Menores quedas no custo da alimentação e da roupa estão fazendo com que o custo de vida caia mais devagar. A comida ficou em média 0,38% mais barata. No mês passado, os preços dos alimentos chegaram a cair 1,42%. Essa desaceleração é mais intensa entre os preços dos produtos in natura, que passaram a custar em média 0,68% menos. Em agosto, a queda média dos preços desses produtos havia ficado em 3,65%. O ritmo de queda dos industrializados (0,80%), porém, ainda se mantém.

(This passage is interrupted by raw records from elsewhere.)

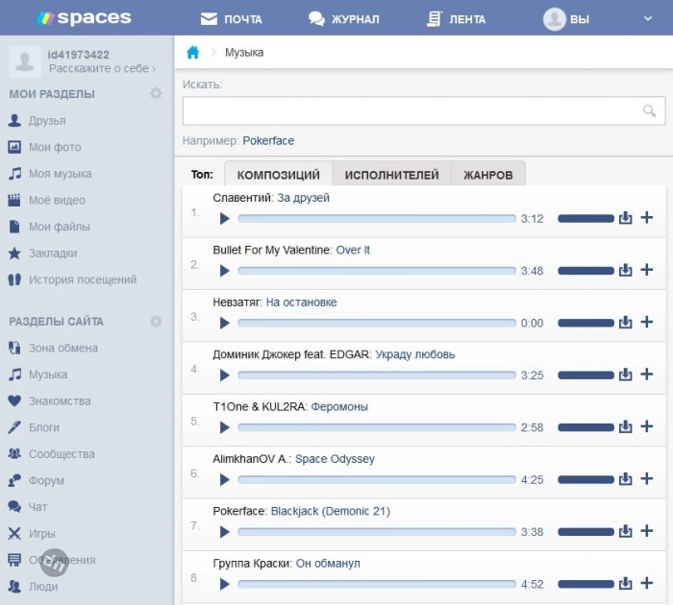Play the track Славентий: За друзей
This screenshot has height=605, width=673.
coord(225,219)
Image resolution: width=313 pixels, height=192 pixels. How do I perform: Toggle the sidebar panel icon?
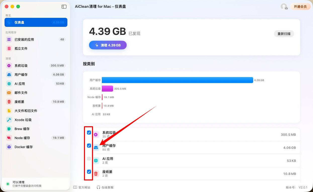point(64,7)
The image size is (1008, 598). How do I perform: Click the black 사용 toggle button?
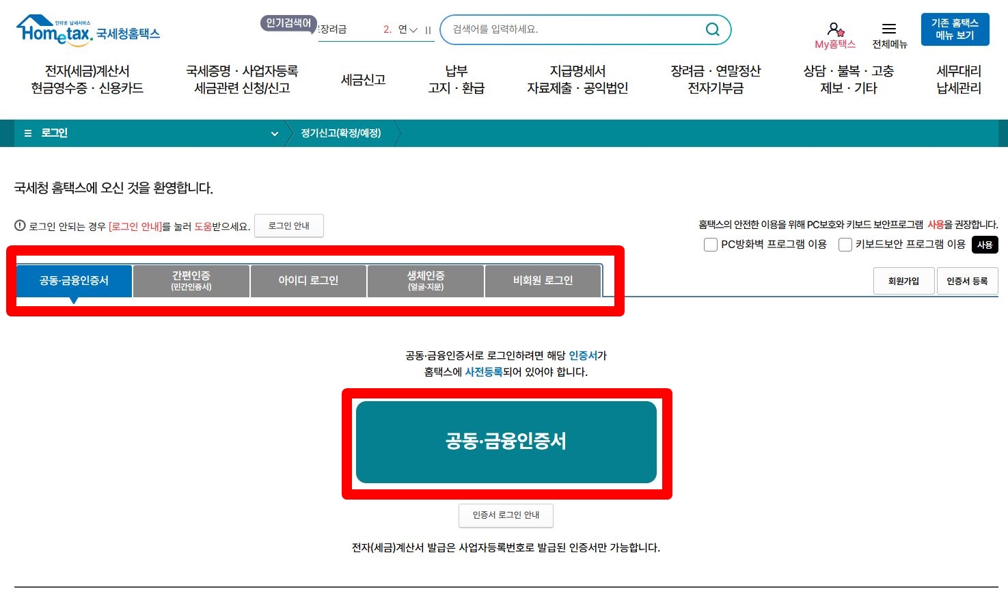[984, 244]
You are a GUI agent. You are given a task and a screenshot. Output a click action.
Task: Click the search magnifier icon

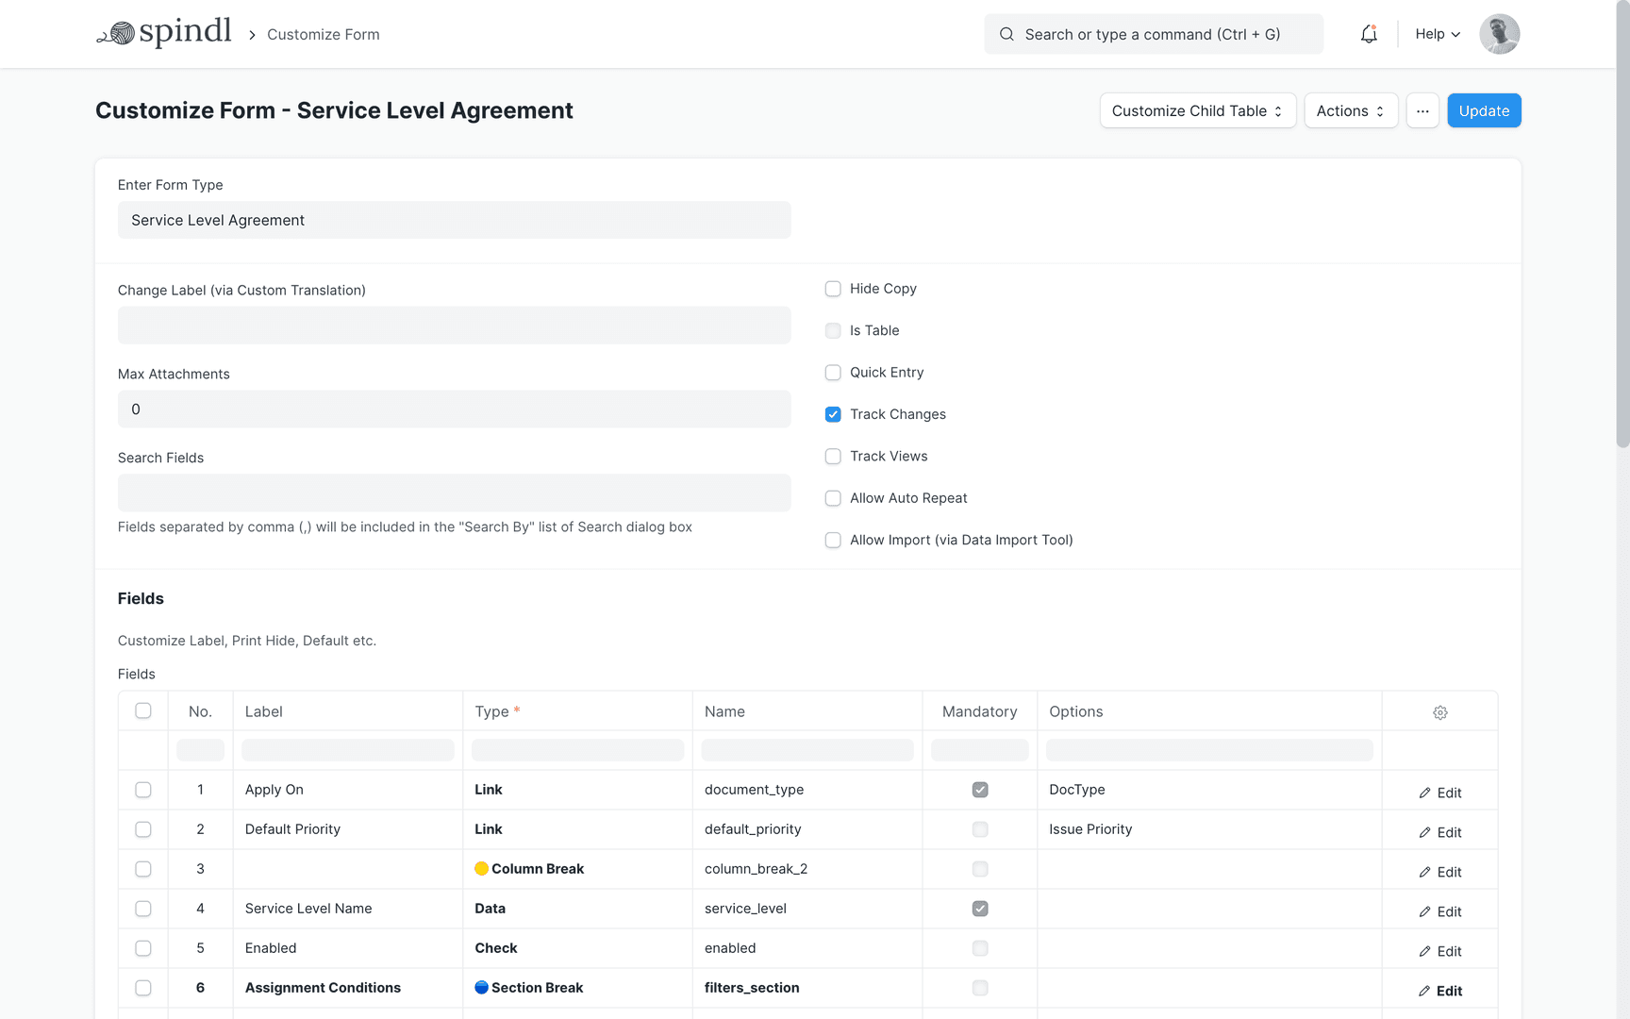[x=1006, y=34]
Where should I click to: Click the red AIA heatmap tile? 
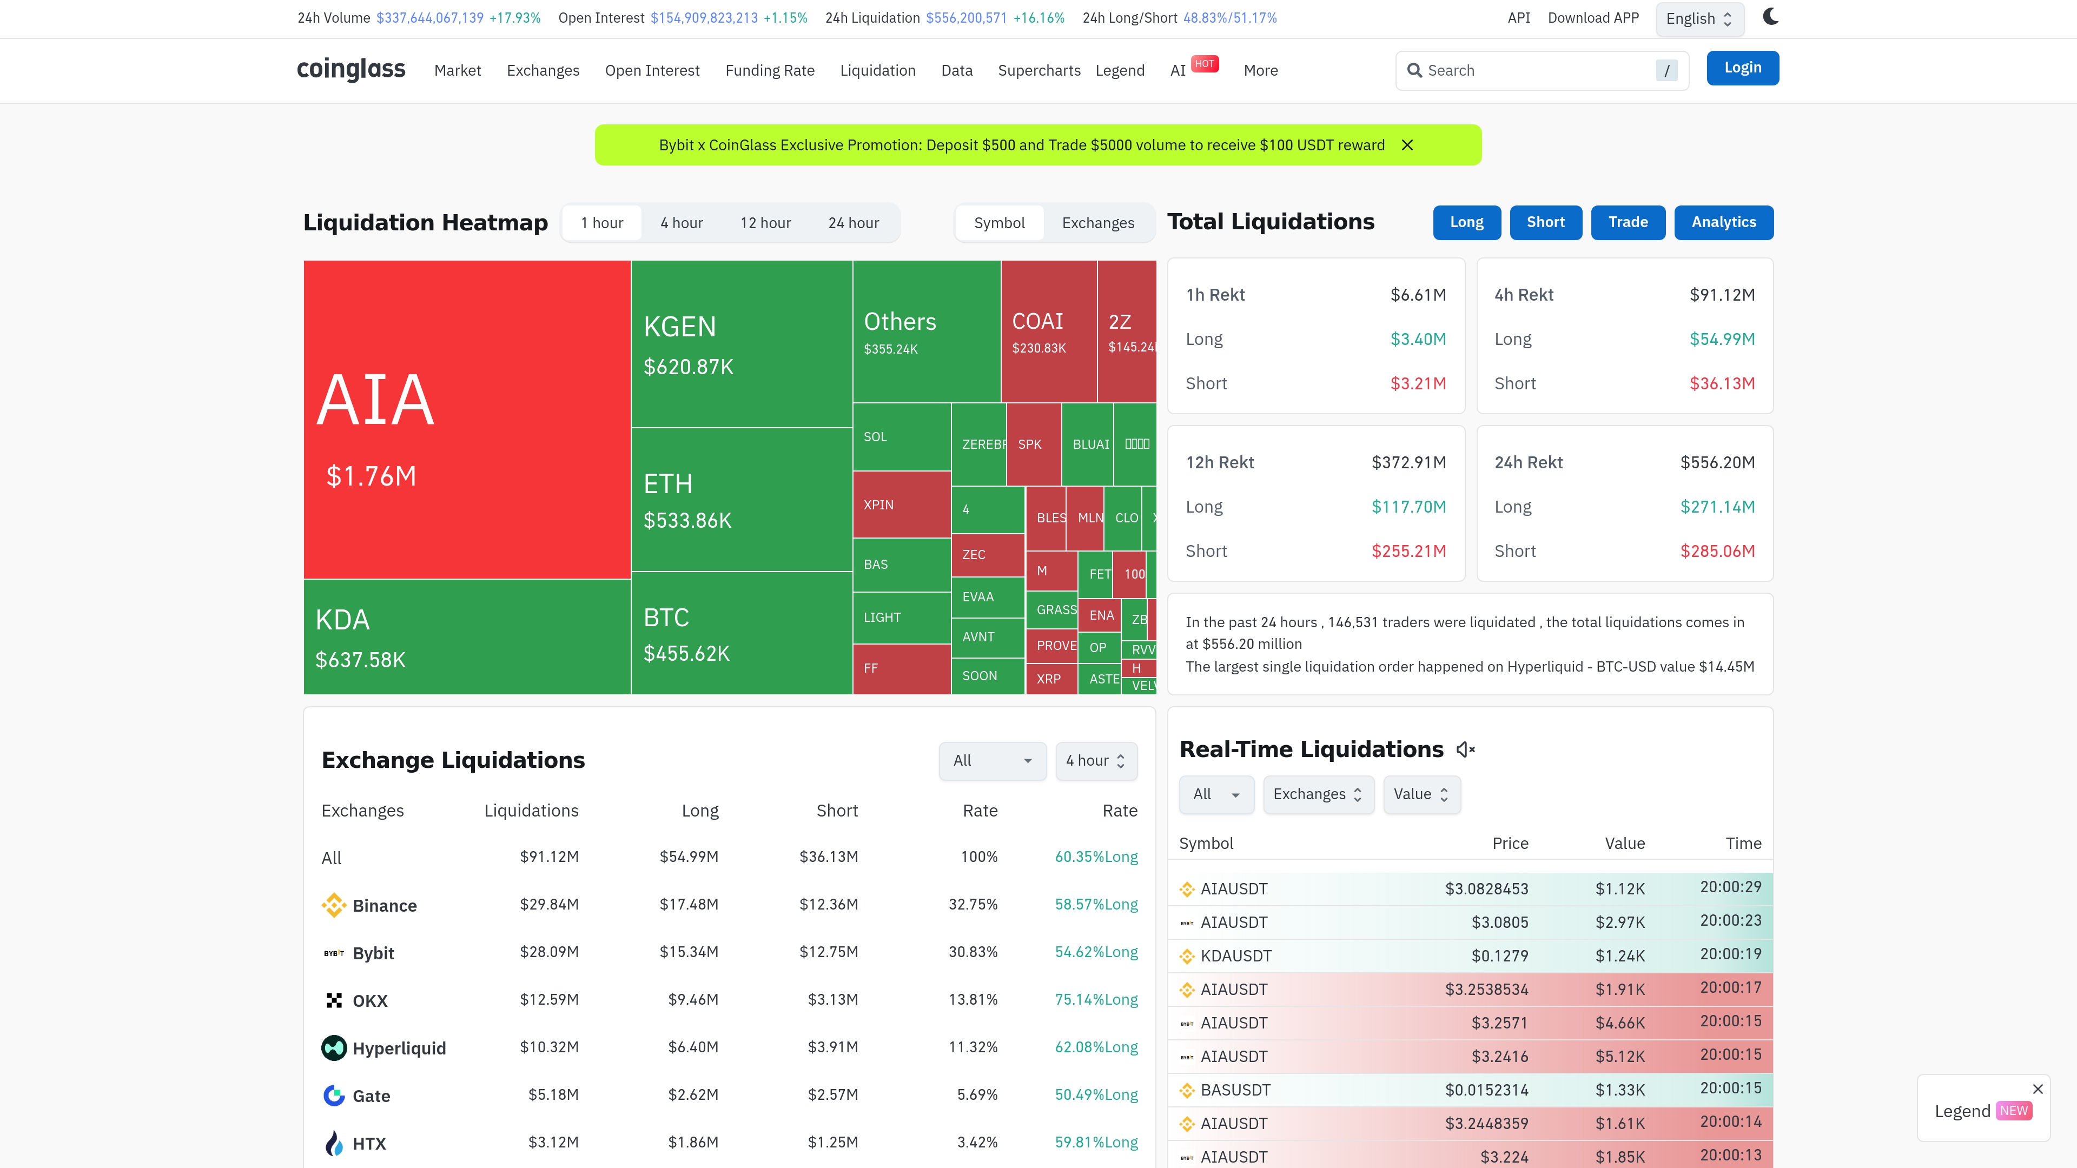point(467,419)
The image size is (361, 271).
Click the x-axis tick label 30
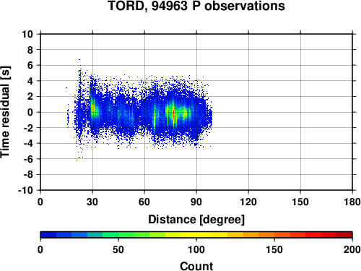[92, 202]
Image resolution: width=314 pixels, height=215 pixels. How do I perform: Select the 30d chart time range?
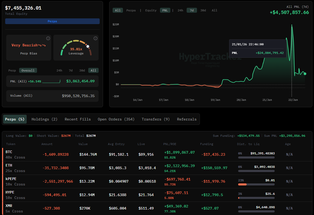tap(203, 10)
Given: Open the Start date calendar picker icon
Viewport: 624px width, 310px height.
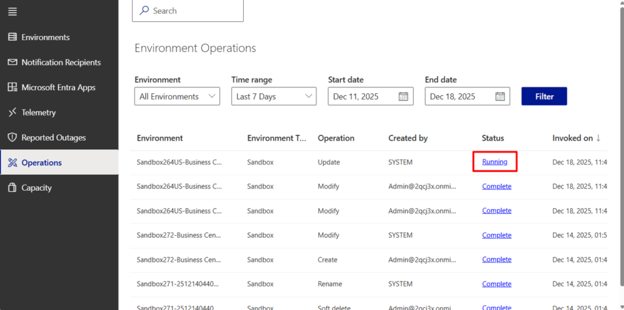Looking at the screenshot, I should tap(403, 96).
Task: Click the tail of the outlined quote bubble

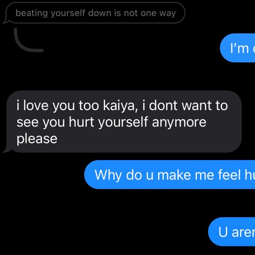Action: [6, 21]
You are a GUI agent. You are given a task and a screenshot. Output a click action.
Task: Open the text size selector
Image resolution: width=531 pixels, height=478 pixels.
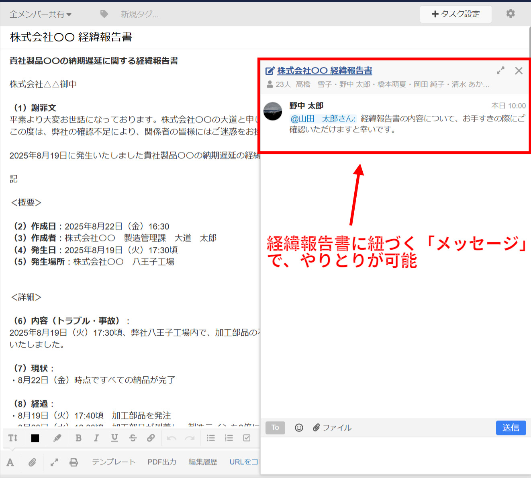point(12,438)
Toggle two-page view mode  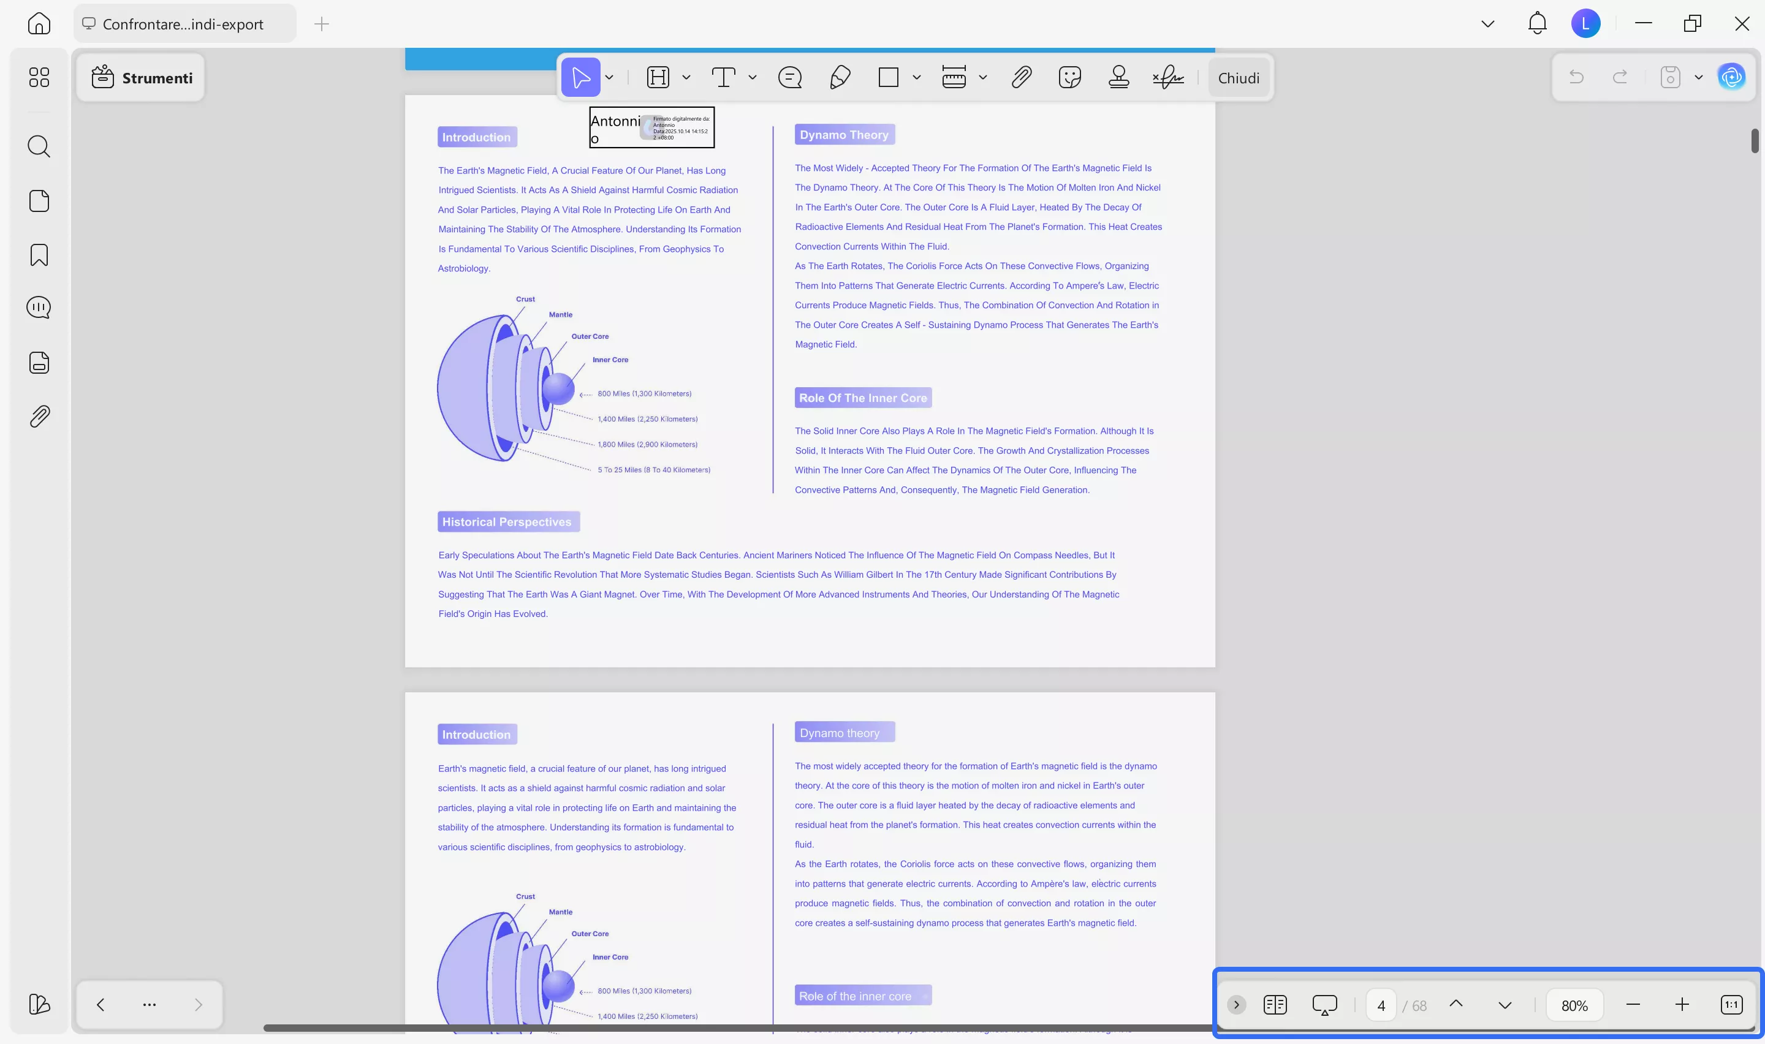tap(1275, 1004)
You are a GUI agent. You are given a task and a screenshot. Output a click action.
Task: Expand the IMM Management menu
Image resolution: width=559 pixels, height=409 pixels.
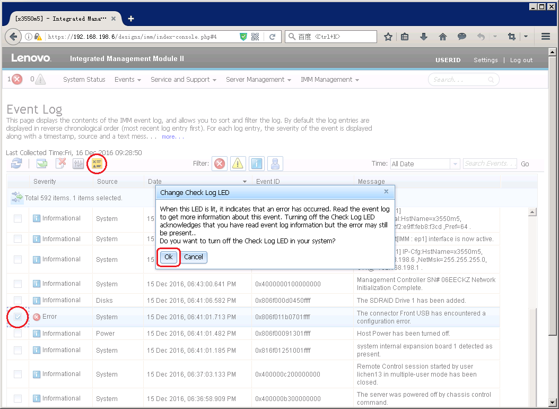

O comportamento dos preços das roupas é semelhante ao da comida. O vestuário recuou 2,14%. As despesas com transportes também recuaram 0,24%. O reajuste do preço do cigarro, que deverá ter um impacto de 0,19% no custo de vida, vai contribuir para desacelerar o ritmo de queda do IPC. Correções menores dos aluguéis, pode ter efeito contrário.